Ce déséquilibre résulte en partie de pratiques discriminatoires adoptées ou
encouragées par le gouvernement coréen. Ainsi, une campagne dite de « frugalité
», lancée en juillet 1996, vise à détourner les consommateurs des biens
importés présentés comme des articles étrangers à la tradition nationale
d'austérité. Dans cette perspective, certains réseaux de distribution et des
entreprises ont annoncé leur intention de ne plus acquérir de biens
importés.
Ces orientations ne paraissent guère conformes aux engagements souscrits par
la Corée dans le cadre de l'Organisation mondiale du commerce ou de
l'Organisation de coopération et de développement économiques. L'accord-cadre
avec l'Union européenne constitue un moyen de pression supplémentaire pour
obtenir de la Corée une plus grande ouverture de son marché.
Je retiendrai, en particulier, les cinq volets de l'accord qui me paraissent,
à cet égard, particulièrement importants.
Je citerai, d'une part, l'objectif qui consiste à éliminer les obstacles aux
échanges et à supprimer, en particulier, à terme, les barrières non tarifaires,
et, d'autre part, l'amélioration de l'accès au marché pour les services tels
que les services financiers et les télécommunications.
Par ailleurs, l'accord réaffirme la protection de la propriété intellectuelle,
industrielle et commerciale, ce qui n'est bien évidemment pas indifférent dans
un pays qui connaît un problème important de contrefaçons.
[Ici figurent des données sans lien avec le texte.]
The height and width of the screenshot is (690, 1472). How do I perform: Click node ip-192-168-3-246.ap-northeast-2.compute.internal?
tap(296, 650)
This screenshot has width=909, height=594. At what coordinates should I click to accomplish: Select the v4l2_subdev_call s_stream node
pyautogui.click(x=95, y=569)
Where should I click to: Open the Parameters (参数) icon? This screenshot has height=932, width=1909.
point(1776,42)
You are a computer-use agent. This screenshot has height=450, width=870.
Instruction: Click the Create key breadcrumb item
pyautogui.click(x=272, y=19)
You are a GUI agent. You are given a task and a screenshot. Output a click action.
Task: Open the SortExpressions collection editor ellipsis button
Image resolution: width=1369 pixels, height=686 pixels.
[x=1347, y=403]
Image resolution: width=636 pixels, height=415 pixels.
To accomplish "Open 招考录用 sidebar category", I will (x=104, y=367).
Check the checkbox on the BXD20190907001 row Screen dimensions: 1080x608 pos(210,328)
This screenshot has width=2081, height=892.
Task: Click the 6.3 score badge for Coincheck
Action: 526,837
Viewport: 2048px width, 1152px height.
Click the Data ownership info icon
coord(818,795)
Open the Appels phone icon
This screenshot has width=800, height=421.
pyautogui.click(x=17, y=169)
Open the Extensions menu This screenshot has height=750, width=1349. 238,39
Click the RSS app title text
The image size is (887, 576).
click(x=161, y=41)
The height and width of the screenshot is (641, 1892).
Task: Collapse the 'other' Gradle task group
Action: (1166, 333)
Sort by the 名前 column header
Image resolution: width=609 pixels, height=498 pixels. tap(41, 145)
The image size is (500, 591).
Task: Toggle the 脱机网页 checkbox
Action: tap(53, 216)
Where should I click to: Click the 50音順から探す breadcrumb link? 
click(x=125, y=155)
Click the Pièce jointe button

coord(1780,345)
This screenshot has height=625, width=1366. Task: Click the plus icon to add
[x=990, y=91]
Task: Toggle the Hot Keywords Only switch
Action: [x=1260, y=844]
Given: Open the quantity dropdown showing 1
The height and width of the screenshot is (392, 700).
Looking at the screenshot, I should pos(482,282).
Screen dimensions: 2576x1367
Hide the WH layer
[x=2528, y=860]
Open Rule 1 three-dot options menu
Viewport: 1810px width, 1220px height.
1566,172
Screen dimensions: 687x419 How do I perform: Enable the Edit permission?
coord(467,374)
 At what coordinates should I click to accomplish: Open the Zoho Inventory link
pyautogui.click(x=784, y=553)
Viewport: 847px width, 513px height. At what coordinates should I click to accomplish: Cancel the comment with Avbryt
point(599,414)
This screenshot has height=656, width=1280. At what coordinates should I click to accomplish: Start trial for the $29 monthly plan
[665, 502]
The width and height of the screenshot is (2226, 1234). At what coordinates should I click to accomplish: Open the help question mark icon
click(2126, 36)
Enfin, l'accord-cadre comprend également deux dispositions d'ordre sectoriel
de portée non négligeable. En premier lieu, il engage les signataires à
favoriser l'accès au trafic maritime international dans des conditions de
concurrence loyale. En outre, il encourage les Européens et la Corée à coopérer
pour réduire le déséquilibre structurel entre l'offre et la demande sur le
marché mondial de la construction navale.
En conclusion, la Corée a témoigné de sa maturité politique en renforçant
l'Etat de droit et en organisant une vie politique pluraliste. Elle a su, par
ailleurs, se hisser en deux décennies au niveau des pays développés. L'adhésion
de Séoul à l'OCDE a d'ailleurs consacré ces progrès.
Toutefois, la mutation de l'économie coréenne n'est pas achevée. La crise
financière constitue, à cet égard, un révélateur, mais elle représente aussi
peut-être un accélérateur des évolutions en cours. Il faut rester confiant sur
l'avenir de la Corée et ce pays demeurera pour l'Union européenne un partenaire
privilégié en Asie.
L'accord-cadre apparaît donc comme un élément utile dans la relation entre les
deux partenaires, même si son intérêt s'apprécie différemment selon les
perspectives envisagées. A court et à moyen terme, il pose des principes
importants pour un développement plus harmonieux des relations commerciales
entre l'Union européenne et la Corée ; à plus long terme, il offre une
opportunité pour diversifier une coopération dans de nombreux domaines
demeurés, jusqu'à présent, en jachère.
C'est pourquoi la commission des affaires étrangères, de la défense et des
forces armées vous propose, mes chers collègues, d'adopter le présent projet de
loi.
(Applaudissements.)
M. le président.
Personne ne demande la parole dans la discussion générale ?...
La discussion générale est close.
Nous passons à la discussion de l'article unique.
«
Article unique.
- Est autorisée la ratification de l'accord-cadre de
commerce et de coopération entre la Communauté européenne et ses Etats membres,
d'une part, et la République de Corée, d'autre part, signé à Luxembourg le 28
octobre 1996 et dont le texte est annexé à la présente loi. »
Personne ne demande la parole ?...
Je mets aux voix l'article unique du projet de loi.